New comer's question on STL/vector::data() over Dev-Cpp

J

joshipura

Hello all,
I am new to C++.

Question #1: What the problem is:
============
I have Dev-Cpp 4.9.9.2 on Windows 7/64 bit.
I am trying out code from http://www.cplusplus.com/reference/vector/vector/data/ on it.
It fails with
main.cpp:42: error: 'class std::vector<int, std::allocator<int> >' has no member named 'data'

--->Is the website code wrong and there is no vector::data()?
--->Is the package of Dev-Cpp wrong?
--->Both?

Question #2: Why the problem is:
============
I need help in solving this for Sudoku solver program.
I store row, column and box as vectors and need to find an intersection of the trio.
As I understand from examples from http://www.cplusplus.com, in order to use std::set_intersection, I need to pass two arrays with lengths and a vector to store the difference.
This forces me to convert row, column and box into arrays using vector::data(), which fails.

--->Is there a way out without using vector::data()?

Thanks in advance!
 
Ö

Öö Tiib

Question #1: What the problem is:
============
I have Dev-Cpp 4.9.9.2 on Windows 7/64 bit.

I am trying out code from http://www.cplusplus.com/reference/vector/vector
/data/ on it.

It fails with

main.cpp:42: error: 'class std::vector<int, std::allocator<int> >' has
no member named 'data'

--->Is the website code wrong and there is no vector::data()?
--->Is the package of Dev-Cpp wrong?
--->Both?

That data() was in the vector of gcc long before C++11 as extension.
Its difference with '&vec.front()' or '&vec[0]' is that it is not
undefined behavior when vector is empty.

Not sure, I don't have 4.9. Open the <vector> header and look for 'data()'
in it also look over your command line.

Question #2: Why the problem is:
============
I need help in solving this for Sudoku solver program.

I store row, column and box as vectors and need to find an intersection
of the trio.

Sudoku has fixed 81 fields.
That feels like 'std::array<Field,81> board;' to me not piles of vectors
or something else as complicated.
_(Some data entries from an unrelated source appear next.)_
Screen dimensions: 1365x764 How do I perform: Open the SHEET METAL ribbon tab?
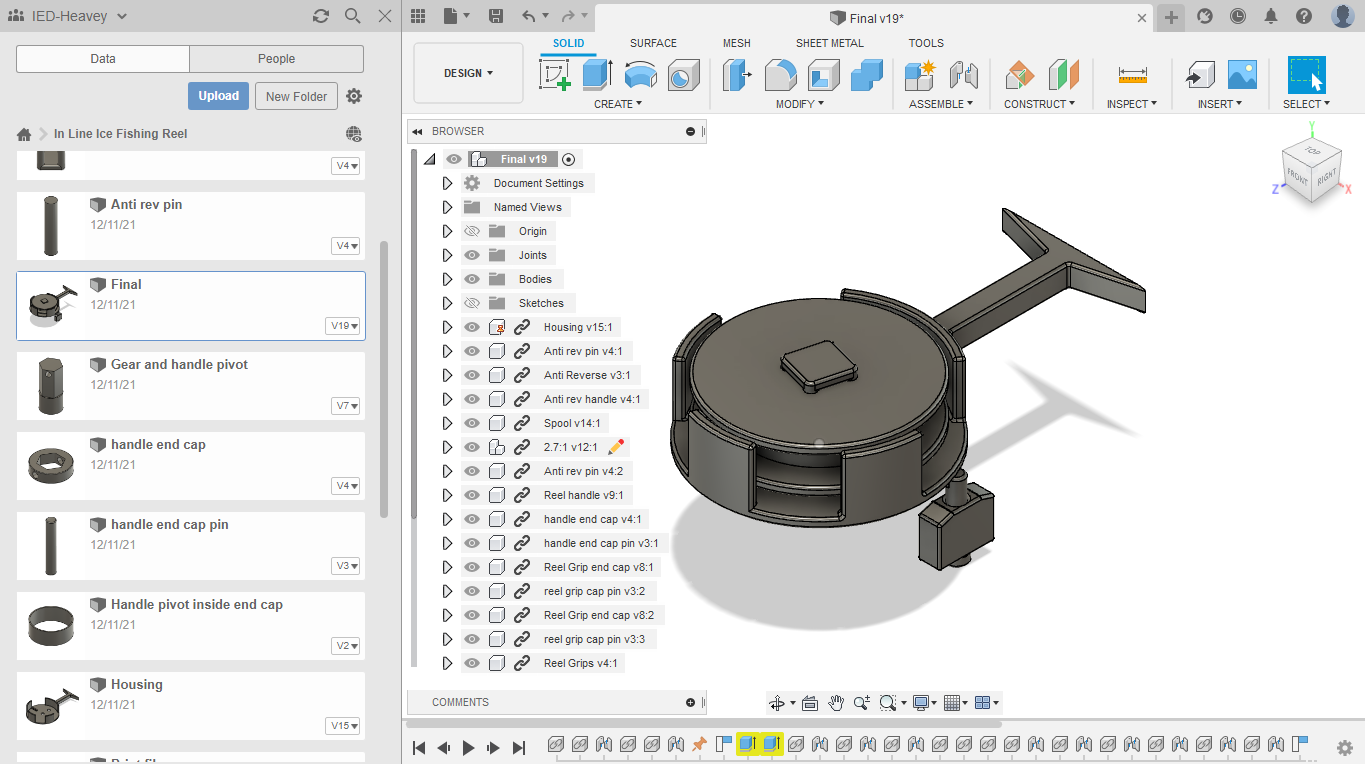[x=830, y=43]
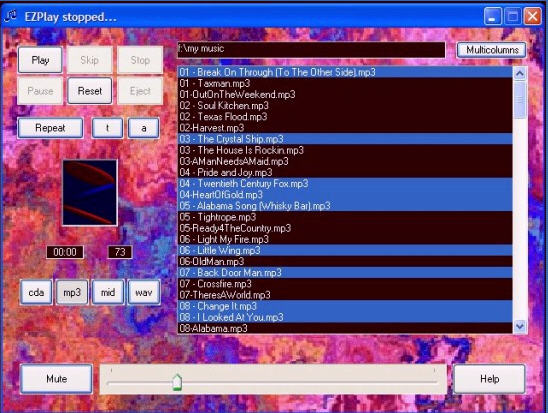548x413 pixels.
Task: Click the Play button
Action: pyautogui.click(x=40, y=60)
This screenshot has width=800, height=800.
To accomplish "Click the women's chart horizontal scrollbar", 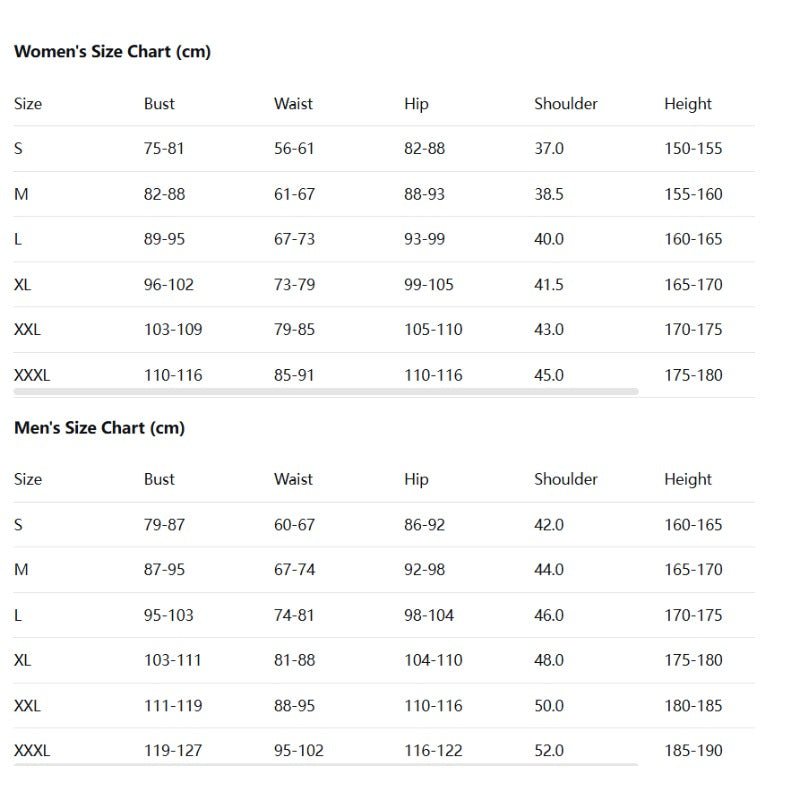I will tap(326, 392).
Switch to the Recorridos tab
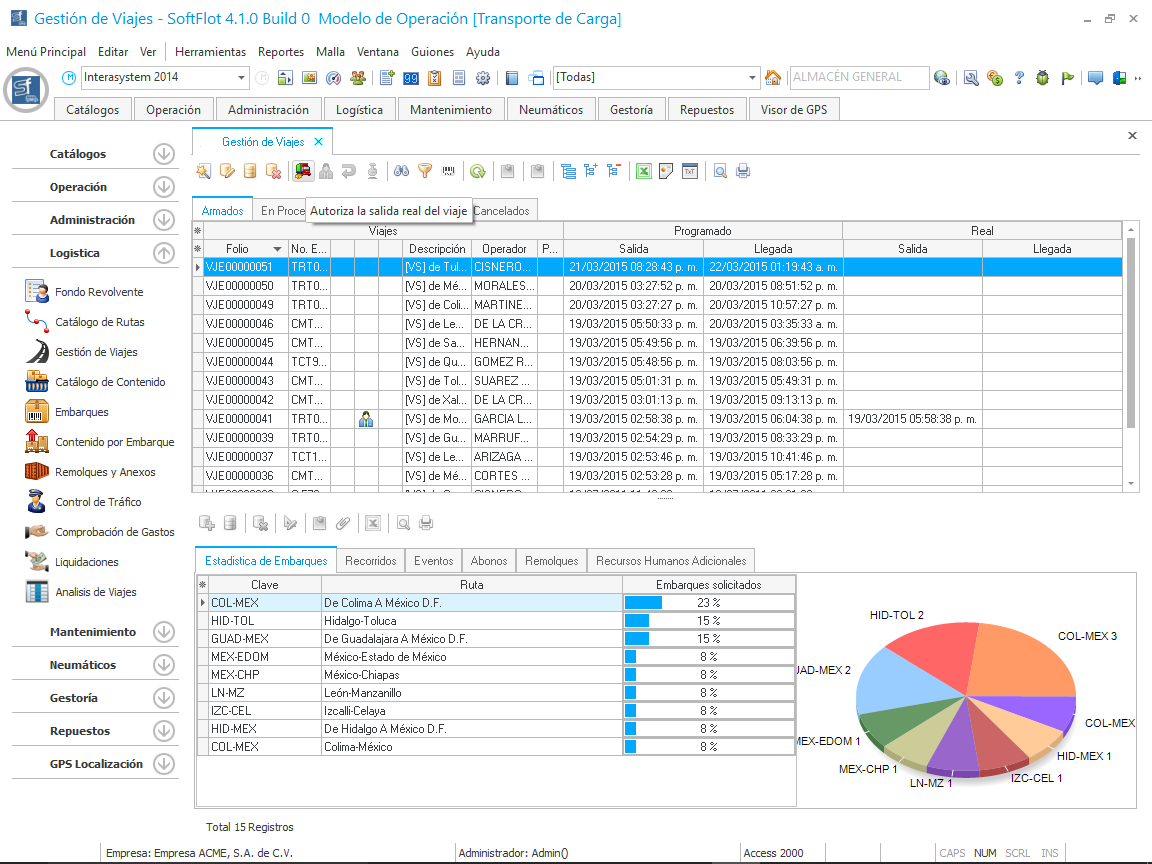Viewport: 1152px width, 864px height. pyautogui.click(x=370, y=561)
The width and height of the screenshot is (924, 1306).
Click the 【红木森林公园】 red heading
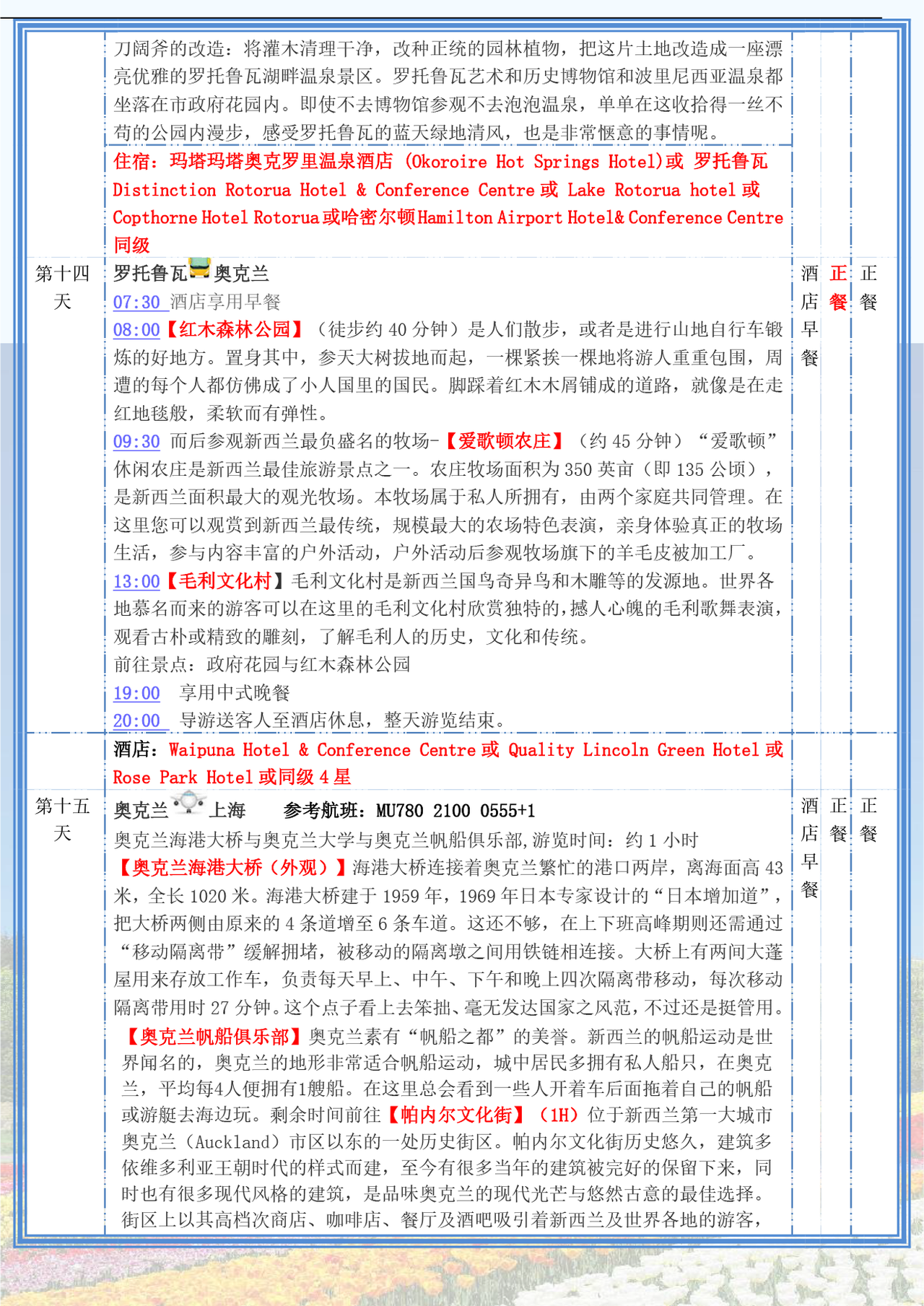[x=235, y=330]
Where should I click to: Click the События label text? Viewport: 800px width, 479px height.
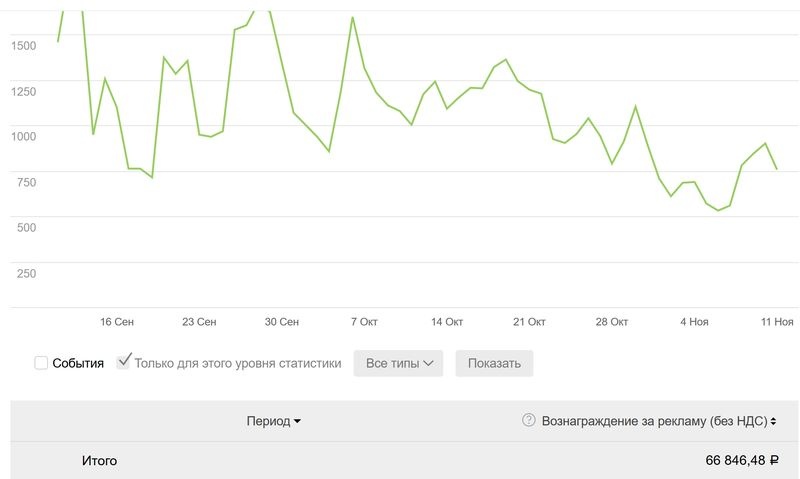[78, 363]
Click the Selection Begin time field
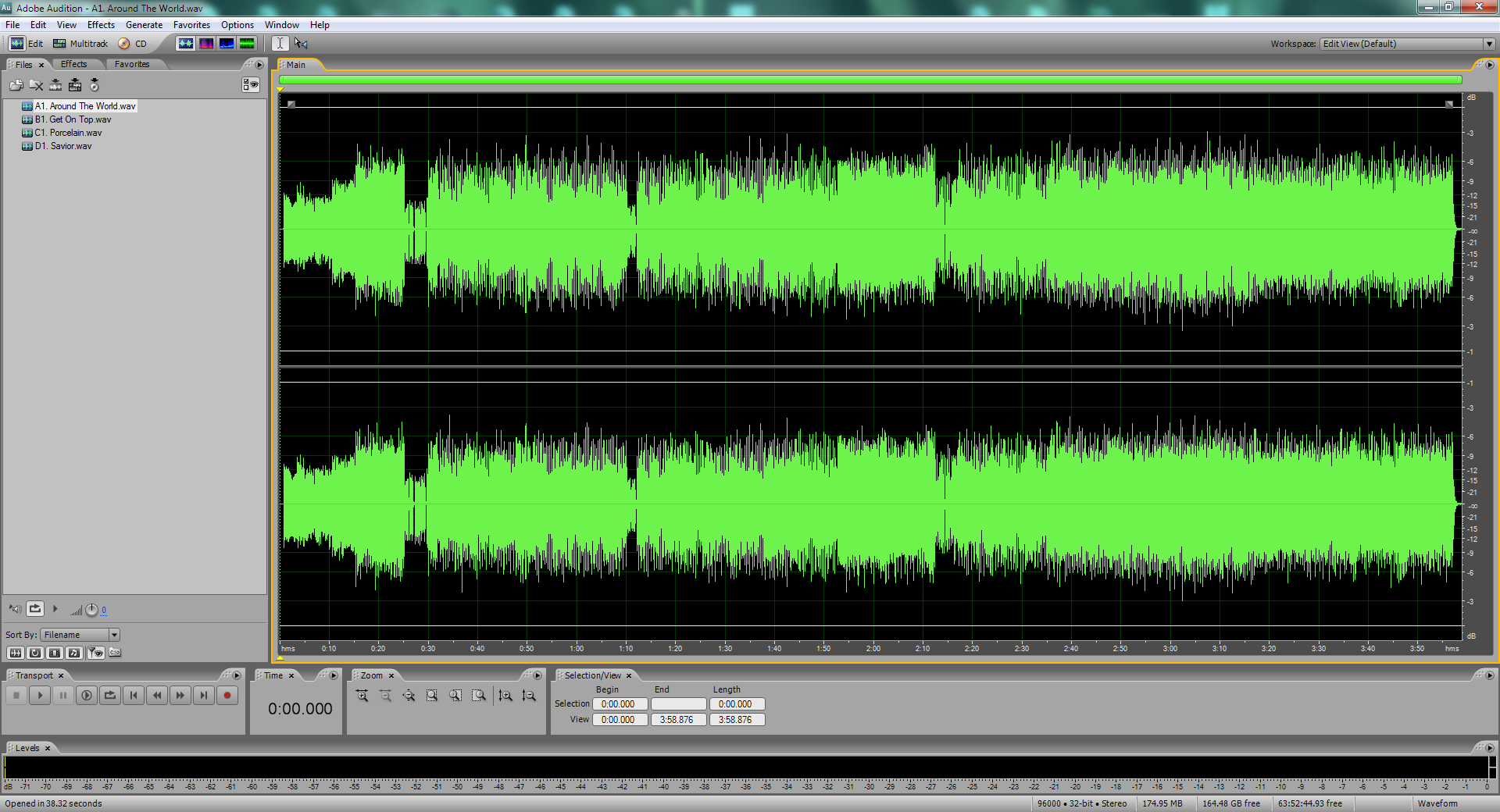Image resolution: width=1500 pixels, height=812 pixels. point(619,704)
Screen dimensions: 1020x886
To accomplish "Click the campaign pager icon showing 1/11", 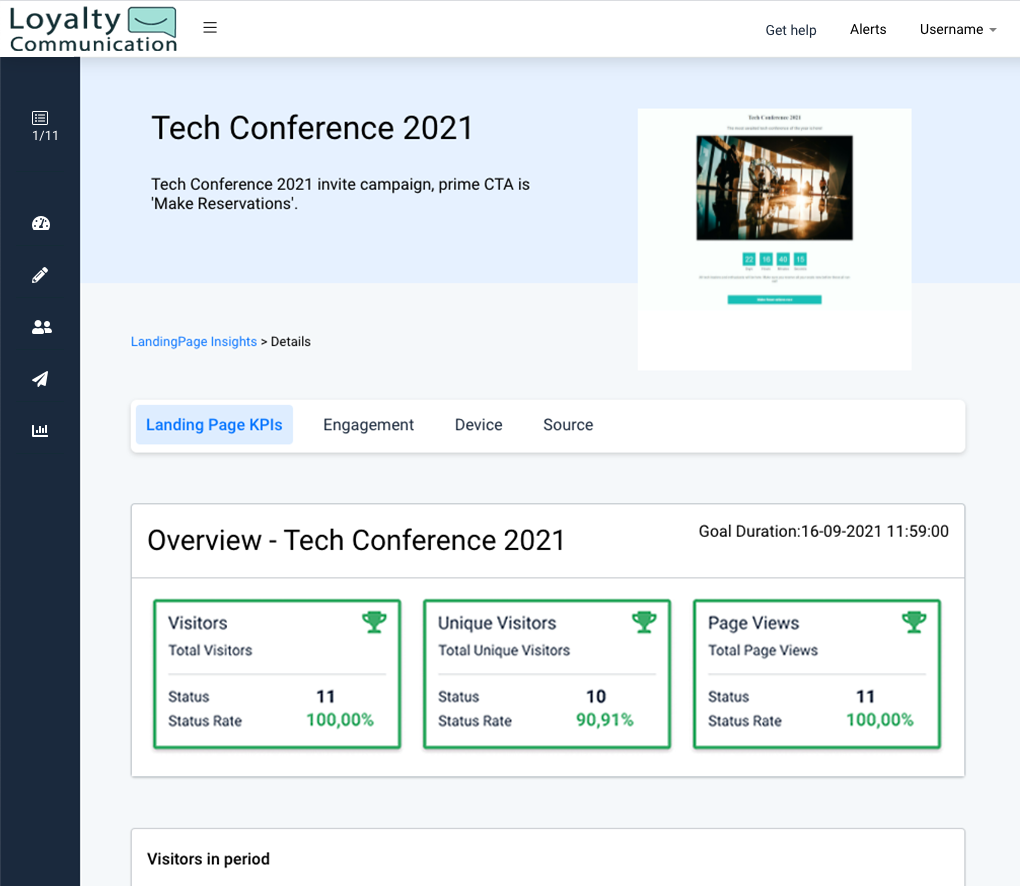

So you can use index from 0 to 80 for
to access a field (like 'board[42]').

Finding that "intersection" by complex runtime calculations is like
finding '5*6' out by using nested for cycles. Consider:

int mul = 0;
for(int i = 0; i<5; ++i)
for(int j = 0; j<6; ++j)
++mul;
// heureka!!! 5*6 is 30!!!

For each Sudoku field there is 20 other fields that may not have same value.
You know their indexes already right now (like you know that 5*6 is 30) so
do not make your program to calculate them each time. ;)
 
I

Ike Naar

That data() was in the vector of gcc long before C++11 as extension.
Its difference with '&vec.front()' or '&vec[0]' is that it is not
undefined behavior when vector is empty.

&vec[0] has no undefined behaviour when the vector is empty.
It's okay to take the address of the one-past-the-end element,
as long as it's not dereferenced.
 
Ö

Öö Tiib

That data() was in the vector of gcc long before C++11 as extension.
Its difference with '&vec.front()' or '&vec[0]' is that it is not
undefined behavior when vector is empty.

&vec[0] has no undefined behaviour when the vector is empty.
It's okay to take the address of the one-past-the-end element,
as long as it's not dereferenced.

I would also love if it was like you say but unfortunately that is not
the case. vector::eek:perator[] may not throw exeptions on case of out of
bounds position argument but otherwise its behavior is undefined.
 
I

Ike Naar

That data() was in the vector of gcc long before C++11 as extension.
Its difference with '&vec.front()' or '&vec[0]' is that it is not
undefined behavior when vector is empty.

&vec[0] has no undefined behaviour when the vector is empty.
It's okay to take the address of the one-past-the-end element,
as long as it's not dereferenced.

I was wrong here. &vec[0] *does* have undefined behaviour when
vec.empty() holds. Sorry for the confusion.